The level of U.S. employment for the 12 months through March was likely 911,000 roles less than previously estimated, a sharp downward revision which suggests that a slowdown in the American labor market may have begun prior to the announcement of President Donald Trump’s sweeping import tariffs.
Economists had anticipated that the preliminary benchmark employment revision from the Bureau of Labor Statistics for the period from April 2024 to March 2025 would be lowered by between 400,000 and 1 million jobs. The changes aim to better factor in businesses that may have opened or closed during that time.
Tuesday’s estimate is based on the Quarterly Census of Employment and Wages, which is derived primarily from state unemployment insurance tax records that nearly all employers must file with state workforce agencies.
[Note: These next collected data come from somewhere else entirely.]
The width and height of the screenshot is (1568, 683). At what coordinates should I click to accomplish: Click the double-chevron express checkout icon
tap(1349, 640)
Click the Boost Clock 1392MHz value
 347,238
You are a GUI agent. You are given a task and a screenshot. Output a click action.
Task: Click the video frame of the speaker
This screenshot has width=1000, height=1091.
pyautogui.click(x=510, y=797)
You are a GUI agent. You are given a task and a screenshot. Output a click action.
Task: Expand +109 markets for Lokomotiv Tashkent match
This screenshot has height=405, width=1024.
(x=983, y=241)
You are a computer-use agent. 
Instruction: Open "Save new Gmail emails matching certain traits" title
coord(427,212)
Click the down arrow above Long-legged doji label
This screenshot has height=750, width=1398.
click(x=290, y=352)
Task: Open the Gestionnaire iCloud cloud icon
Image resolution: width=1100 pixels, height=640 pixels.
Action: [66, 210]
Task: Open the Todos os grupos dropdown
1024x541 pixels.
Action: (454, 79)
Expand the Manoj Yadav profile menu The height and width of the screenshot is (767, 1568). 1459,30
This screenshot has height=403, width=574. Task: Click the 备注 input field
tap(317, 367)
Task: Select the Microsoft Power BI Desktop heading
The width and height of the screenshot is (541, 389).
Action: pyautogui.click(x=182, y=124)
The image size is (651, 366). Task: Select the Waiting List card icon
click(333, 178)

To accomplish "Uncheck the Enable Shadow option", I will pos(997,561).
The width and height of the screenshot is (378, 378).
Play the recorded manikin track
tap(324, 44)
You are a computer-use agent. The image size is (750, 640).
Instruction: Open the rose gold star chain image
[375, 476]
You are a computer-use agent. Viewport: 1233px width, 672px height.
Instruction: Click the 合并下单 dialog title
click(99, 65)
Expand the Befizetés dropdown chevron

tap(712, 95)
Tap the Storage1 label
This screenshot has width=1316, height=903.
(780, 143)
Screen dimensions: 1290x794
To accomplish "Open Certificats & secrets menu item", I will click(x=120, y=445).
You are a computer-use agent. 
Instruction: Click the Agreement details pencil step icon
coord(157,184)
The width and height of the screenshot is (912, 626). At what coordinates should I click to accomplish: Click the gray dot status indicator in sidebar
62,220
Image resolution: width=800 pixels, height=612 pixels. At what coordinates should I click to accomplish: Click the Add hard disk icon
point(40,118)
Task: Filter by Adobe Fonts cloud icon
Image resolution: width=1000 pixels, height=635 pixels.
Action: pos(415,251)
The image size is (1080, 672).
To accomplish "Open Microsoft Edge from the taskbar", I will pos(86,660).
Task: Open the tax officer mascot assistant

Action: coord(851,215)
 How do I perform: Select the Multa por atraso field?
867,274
A final benchmark revision will be issued in February 2026 with the publication of the BLS’s employment report for January.
In a note to clients, the BofA analysts said full clarity of the labor market picture for the April 2024 to March 2025 period will not emerge until these final revisions are published.
But, taken at face value, the strategists estimatd that the revisions would ammount to three-month average nonfarm payrolls in the first quarter this year of 36,000, down from 111,000 previously. The figure for summer 2024 would be even lower, they added.
"Given that the unemployment rate and other labor slack measures were largely stable in this period, this likely indicates a lower breakeven rate in 2024 perhaps due to the reversal" of an immigration boom in the prior year, the analysts said.
They noted that market pricing of a Federal Reserve interest rate reduction at its upcoming September 16-17 gathering reacted in a "muted" manner to the lower BLS revisions.
Expectations for a drawdown by the Fed of at least 25 basis points have been all but cemented, with policymakers seen prioritizing a cut to help bolster the cooling labor market. There is also a roughly 10% chance of a deeper, half-point cut from the current level of 4.25% to 4.5%, CME’s FedWatch Tool has shown.
Looking forward, the strategists suggested that "upward revisions" to a weak August jobs report could be coming, as the end-of-summer month typically sees fewer responses to the BLS data-gatherers.
"If that happens, it will imply the labor market has also re-accelerated since July after the soft patch in second-quarter due to peak tariff uncertainty to match the strength we are seeing in consumer spending since July," the analysts said.